Of last week’s actions, the new legislation has the potential to have the greatest impact. This is particularly true because although it provides a rule of construction relating to the non-applicability of the authority on humanitarian trade in agricultural commodities, medicine, and medical devices, it still requires that such trade be done in the currency of the country which the person facilitating the transfer is operating in at the time. For example, a bank in Japan could still facilitate sales of medicine on behalf of Iranian banks with correspondent banking relationships, however, it could only facilitate that trade in Yen; there could be no exchange of the Yen into Euro, or any other currency, as it may do so now to facilitate the trade, lest the Japanese bank be subject to targeting for sanctions by the U.S.

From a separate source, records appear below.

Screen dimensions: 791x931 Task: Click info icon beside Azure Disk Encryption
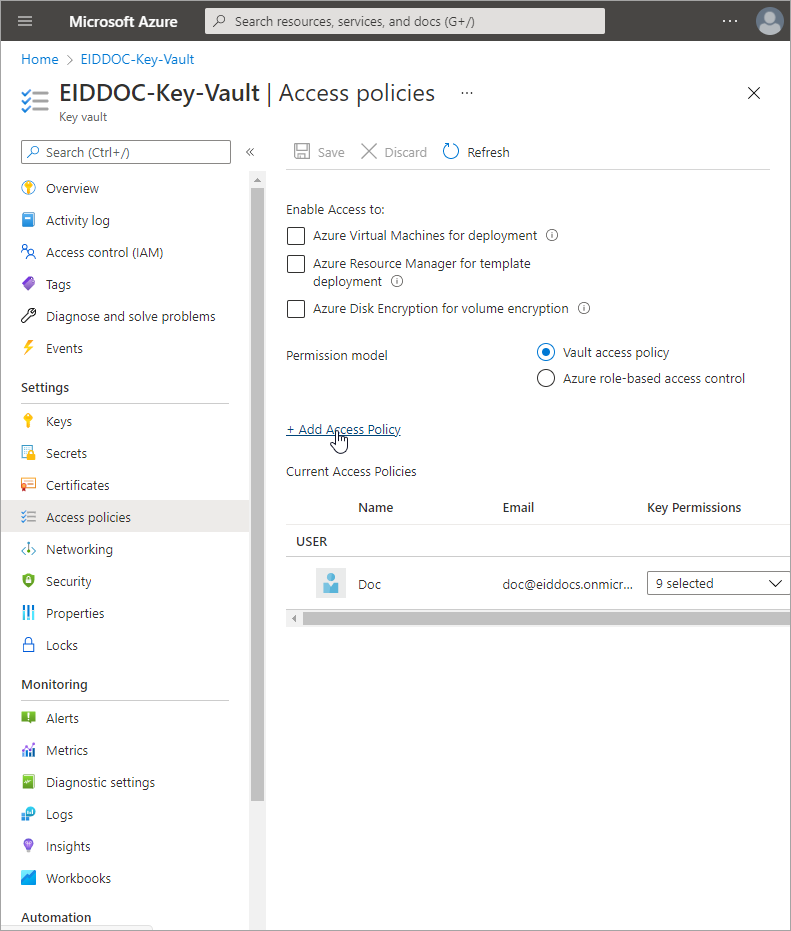tap(584, 309)
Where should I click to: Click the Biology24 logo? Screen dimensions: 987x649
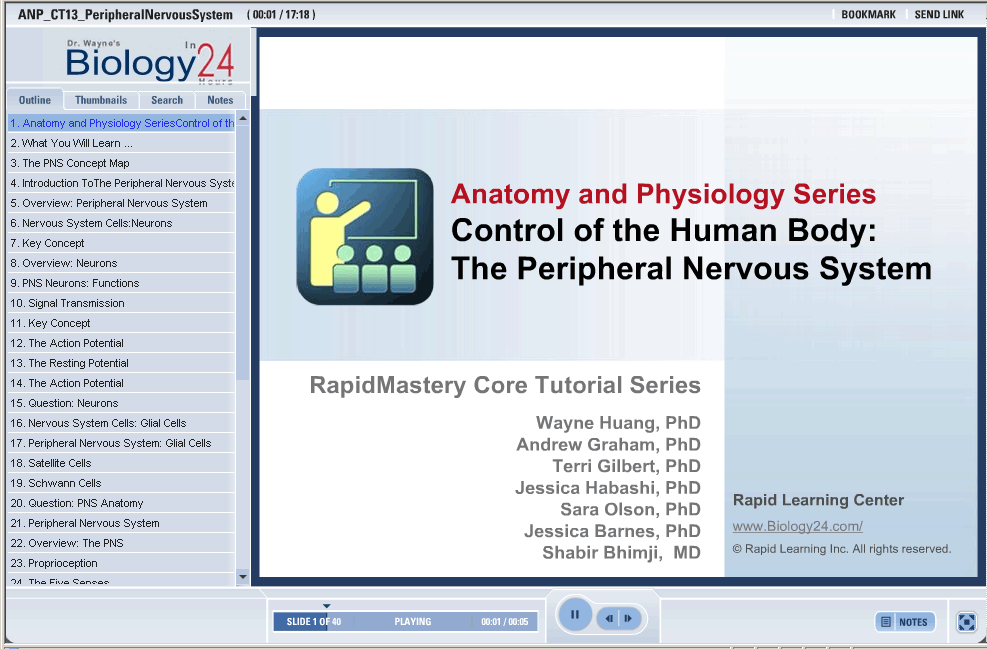(150, 61)
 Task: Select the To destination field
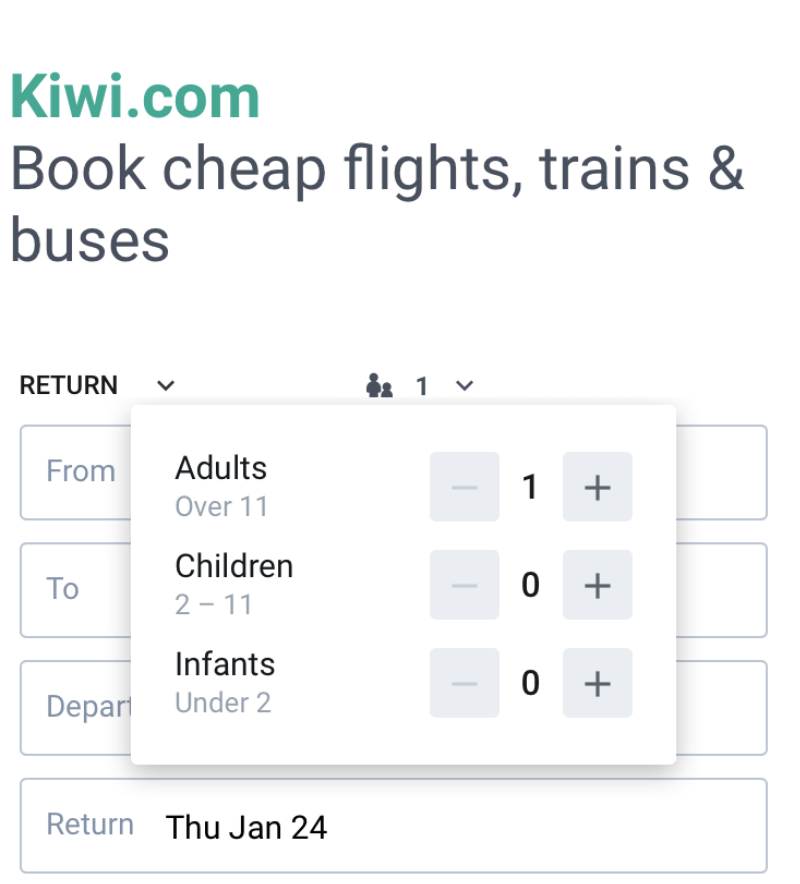[62, 589]
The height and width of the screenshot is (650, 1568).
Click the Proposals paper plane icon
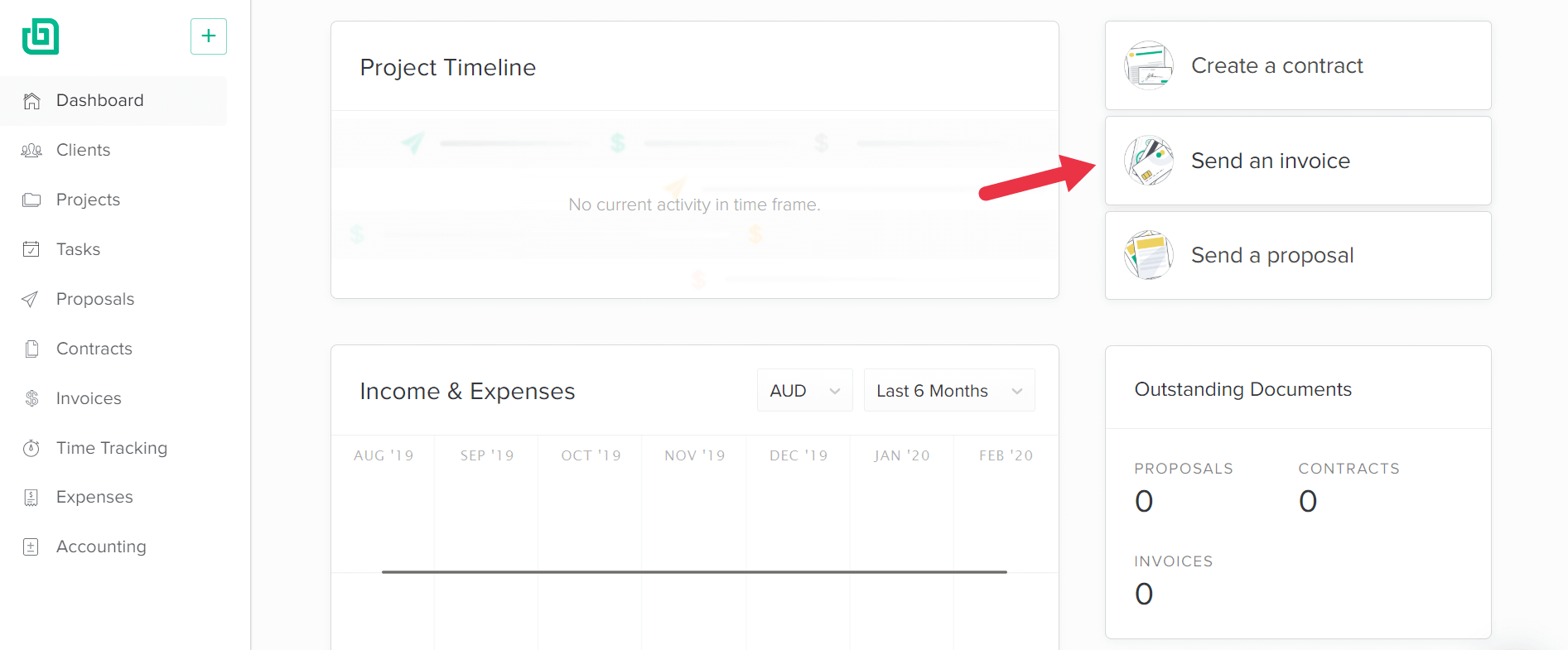point(30,299)
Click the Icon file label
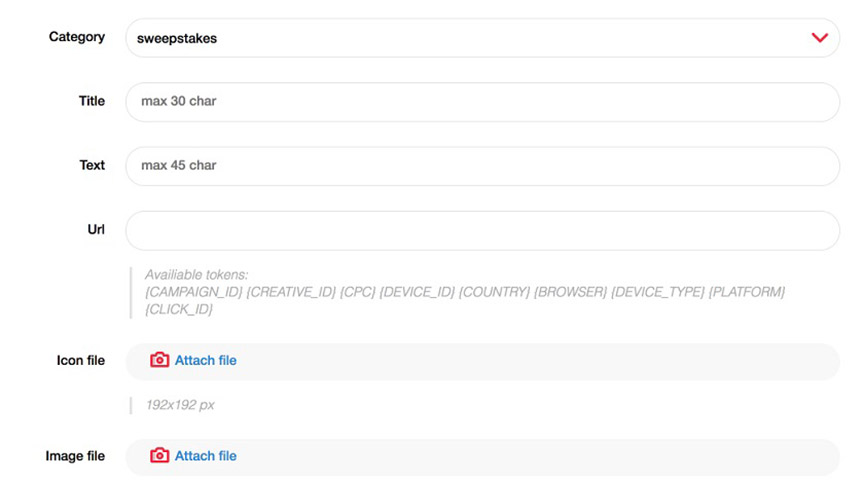Image resolution: width=864 pixels, height=481 pixels. pyautogui.click(x=80, y=360)
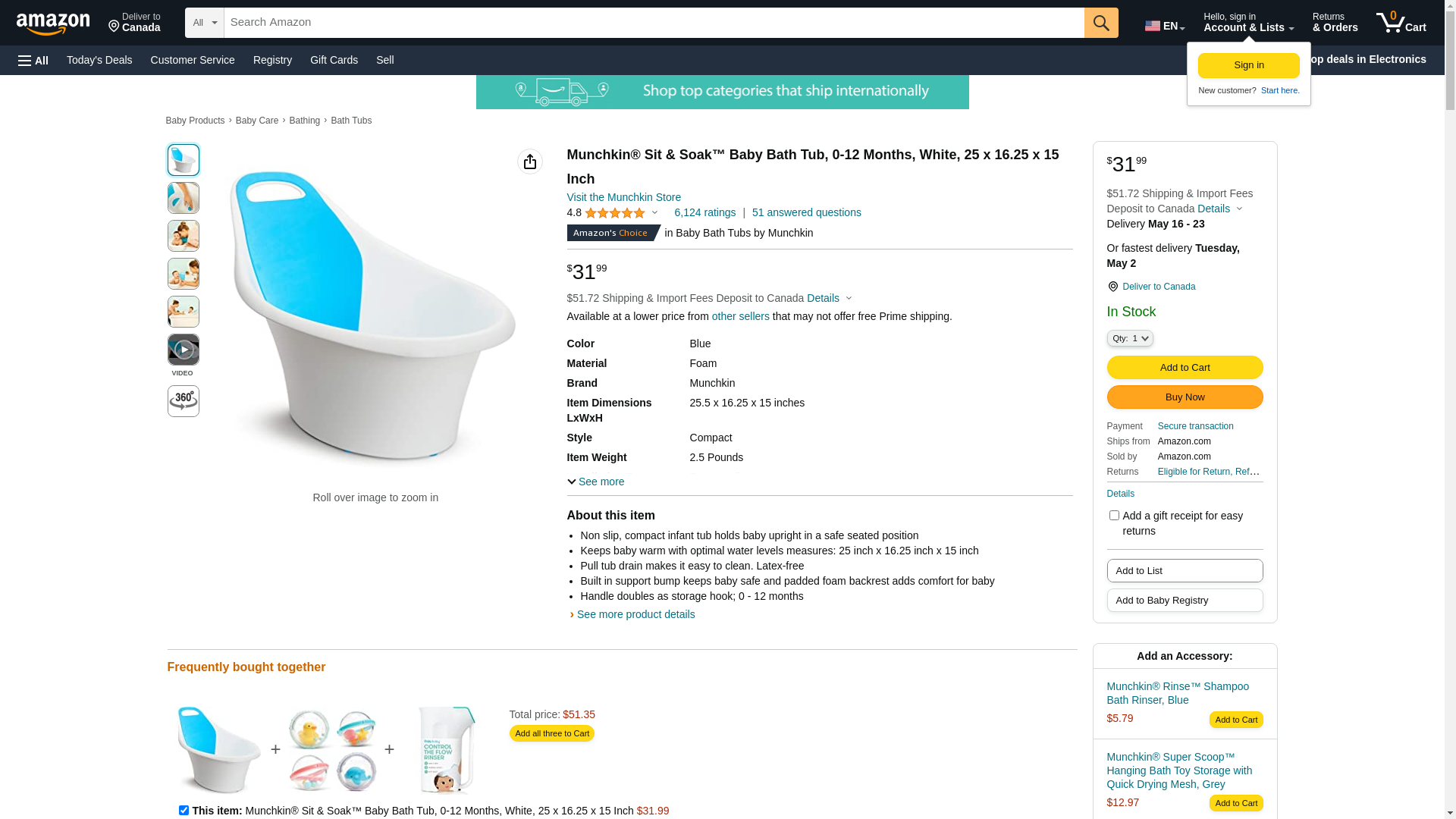Click the search magnifier button
This screenshot has height=819, width=1456.
[1101, 23]
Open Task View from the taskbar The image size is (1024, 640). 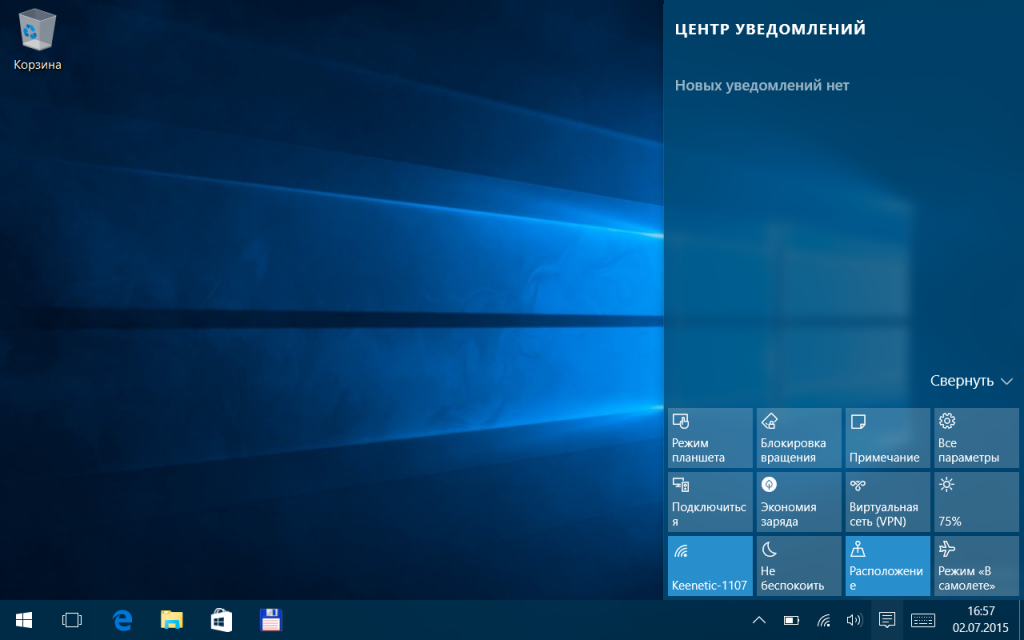pos(71,620)
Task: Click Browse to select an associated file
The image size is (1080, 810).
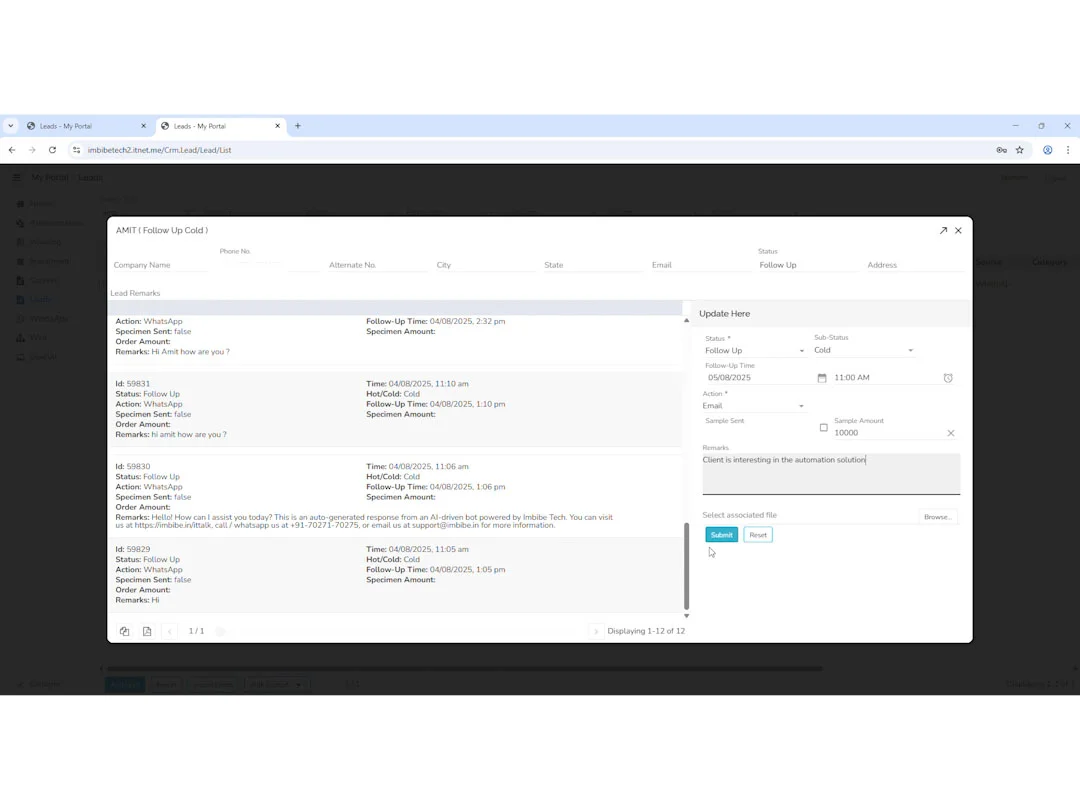Action: [937, 516]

If this bill is passed, a major issue will need to be resolved through guidance from the United States Department of the Treasury’s Office of Foreign Assets Control (OFAC). That issue is what the law means by “designated” under IEEPA. As readers of this blog might remember, on February 5, 2012, President Obama issued Executive Order 13599 which blocked the Government of Iran and all Iranian financial institutions. That executive order was issued, in part, pursuant to the President’s authority under IEEPA. However, that action is commonly viewed as a blocking action, as a opposed to a designation. Indeed, there was some open discussion regarding the difference between a blocking vs. a designation at a recent OFAC Symposium. Essentially, blocking means that any non-exempt, or non-authorized transaction in which a blocked party has an interest which enters into the U.S. financial system must be blocked. If the transaction is exempt, or authorized, however, a party that is solely blocked can still have an interest in that transaction. On the other hand, if a party is designated, such as one targeted for sanctions under Executive Order 13382, then that party can have no interest in the transaction regardless of whether OFAC has otherwise authorized it or not.

If OFAC determines that Congress, by stating “designated under IEEPA”, means the application of any type of sanction under IEEPA, this new bill spells big trouble for humanitarian trade with Iran. Since a large volume of trade for humanitarian products with Iran is done in Euro, it would be very damaging to such trade if private Iranian financial institutions did not have the ability to obtain such Euro. Also, if this legislation is to pass, it is likely that foreign financial institutions will close down those Euro and other currency accounts for those private Iranian financial institutions at which point the Iranian financial institutions will have to depend solely on local currency accounts. The problem with that is that those local currencies are in denominations through which international trade rarely takes place. Most international trade is done in Dollars or Euro, not different varieties of currencies. It has been widely rumored, that some exporters have already turned down trade with Iran because the Iranian importers involved could not conduct the trade in Euro and wanted to make payments in alternative currencies. For various reasons this has turned the exporters and they are shying away from humanitarian trade rather than concerning themselves with dealing in alternative currencies. From our experience and understanding, there are few, if any, European banks still holding Euro accounts for Iranian financial institutions, so this new legislation could prove a damaging blow to humanitarian trade with Iran.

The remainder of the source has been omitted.